TIMES MALANG, MALANG – Kepala Dinas Lingkungan Hidup (DLH) Kabupaten Malang, Ahmad Dzulfikar Nurrahman, menegaskan bahwa persoalan sampah tidak bisa diselesaikan hanya dengan memindahkan sampah ke Tempat Pembuangan Akhir (TPA). Seluruh rantai harus dilihat sebagai satu ekosistem yang saling terhubung: hulu sebagai sumber sampah, mediator tengah sebagai pengelola awal, dan hilir sebagai TPA.
“Kalau kita bicara sampah, ada tiga segmen yang harus terkoneksi. Kita bangun ekosistemnya dari hulu dulu, kemudian kita sambungkan ke tengah dan hilir,” kata Dzulfikar kepada TIMES Indonesia, Minggu (16/11/2025).
Dengan pendekatan itu, Kabupaten Malang kini bergerak ke arah inovasi RDF sebagai teknologi pengolahan sampah menjadi bahan bakar alternatif, dan Landfill Mining sebagai metode menggali ulang sampah lama di TPA untuk diproses kembali.
Menurut Dzulfikar, 70 persen sampah di Kabupaten Malang adalah sampah organik, terutama dari rumah tangga. Dominasi organik inilah yang mendorong DLH berinovasi pada sektor hulu reduksi sampah sebelum tiba di TPS maupun TPA.
Dzulfikar menjelaskan bahwa pihaknya mengadopsi model biopori inovatif dari Manado. Lubang dibuat tanpa pipa, diisi sampah organik, lalu ditutup tanah. Belatung lalat berperan sebagai komposter alami, sementara lapisan tanah menahan bau dan mencegah belatung naik ke permukaan.
Kabupaten Malang memiliki tiga TPA, diantara: Poncokusumo, Singosari, dan Kepanjen dengan kapasitas rata-rata 250 ton per hari per TPA. Sementara timbulan sampah harian mencapai 1.226 ton, namun yang tertangani baru sekitar 40 persen.
Dzulfikar mengaku, bahwa kondisi tersebut makin berat karena keterbatasan armada dan anggaran. DLH hanya menerima alokasi sekitar Rp29 miliar per tahun.
“Kalau kita ingin memperluas layanan, ya otomatis harus menambah armada. Tapi kemampuan APBD terbatas,” kata Dzulfikar.
Untuk mengisi kekurangan itu, DLH Kabupaten Malang menggandeng CSR dan lembaga donor. Tahun ini, total dukungan mencapai sekitar Rp10 miliar. Sedangkan pada 2026, Kabupaten Malang akan menerima Rp300 miliar untuk pembangunan infrastruktur persampahan seperti armada, fasilitas pengolahan, dan alat penunjang lainnya.
Dalam inovasi sektor hilir, Kabupaten Malang mulai mengembangkan teknologi Refuse-Derived Fuel (RDF). RDF adalah proses mengubah sampah kering menjadi bahan bakar alternatif pengganti batu bara. Sampah dengan nilai kalor tinggi, terutama plastic yang menjadi bahan material utamanya.

◆ MATERI YANG DISEDIAKAN ◆

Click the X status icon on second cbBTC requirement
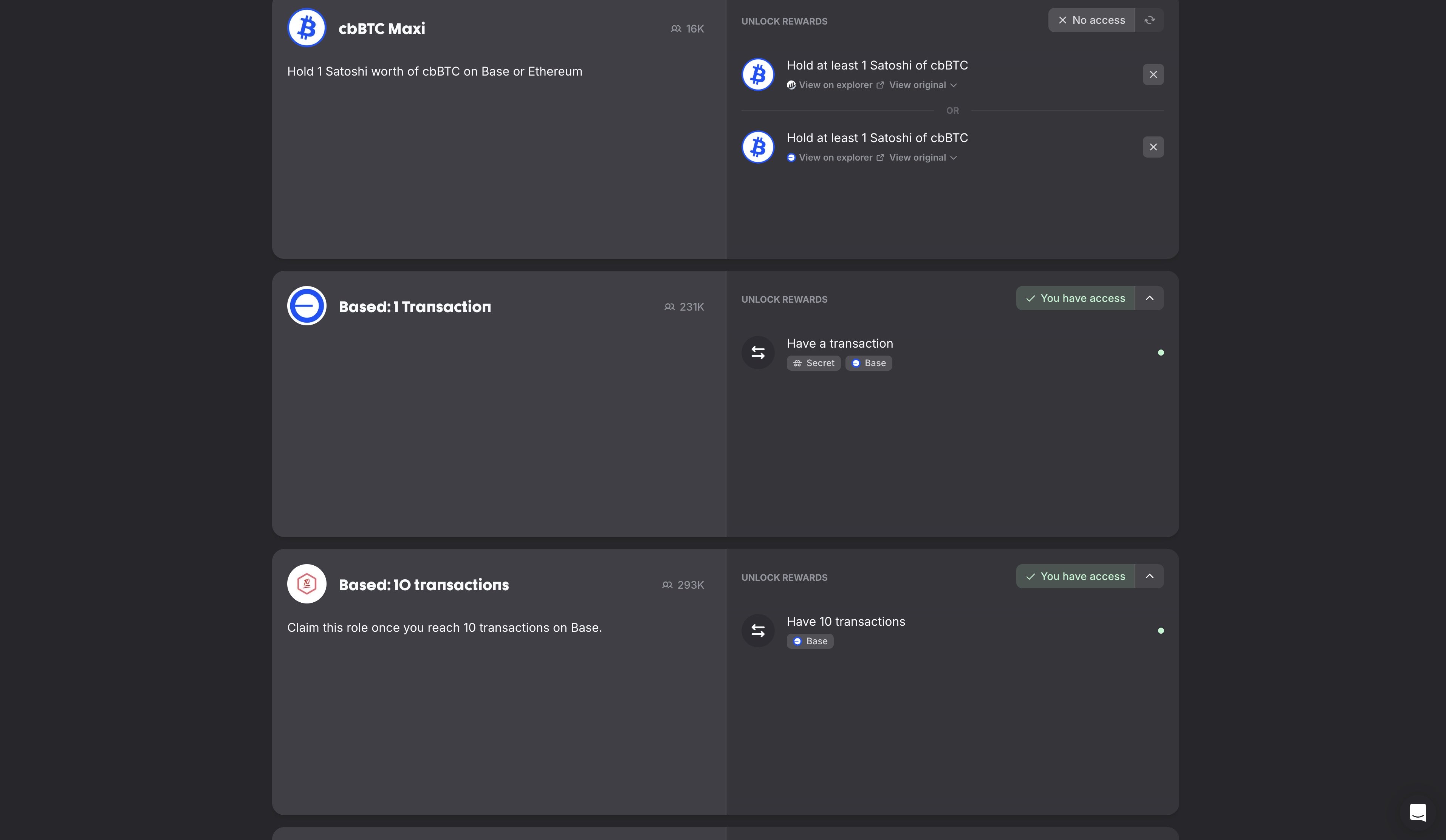Viewport: 1446px width, 840px height. click(1153, 147)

◆ TUGAS LATIHAN ◆
Tuliskan kelanjutan artikel tentang pengelolaan sampah di Kabupaten Malang, dimulai setelah kalimat terakhirnya. Daftar di atas berasal dari sumber yang berbeda dari artikel.

◆ JAWABAN LATIHAN ◆
Tambahnya, RDF telah diterapkan di TPA Poncokusumo dan secara bertahap akan diperluas ke TPA lain di Kabupaten Malang.
“RDF ini teknologi. Kita olah sampah kering jadi bahan bakar. Tapi prosesnya harus di atas 1000 derajat, kalau tidak akan menghasilkan senyawa berbahaya. Itu sebabnya RDF hanya dipakai di pabrik semen,” jelasnya.
Selain sebagai bahan bakar, RDF juga bisa diolah menjadi paving block, menjadikannya solusi multifungsi terhadap sampah bernilai rendah.
Berbeda dari RDF yang merupakan teknologi pengolahan, Landfill Mining sebagai model pendekatan yang dilakukan DLH Kabupaten Malang dilakukan dengan menggali kembali sampah lama yang telah tertimbun di TPA, memisahkan material bernilai, lalu mengolahnya menggunakan teknologi lain, salah satunya RDF.
“Setelah kita teliti, sampah lama di TPA ternyata juga bisa diproses jadi RDF. Maka konsepnya landfill mining. Kita gali, kita pilah, lalu kita olah lagi,” terang Dzulfikar.
Hasil landfill mining menunjukkan bahwa 80 persen sampah hasil penggalian dapat dijual kembali. Nilai ekonominya cukup besar: RDF kering mencapai Rp400.000 per ton, sedangkan RDF basah sekitar Rp200.000 per ton.
Jika 1.000 ton sampah TPA digali, maka 800 ton dapat dikonversi menjadi bahan bakar.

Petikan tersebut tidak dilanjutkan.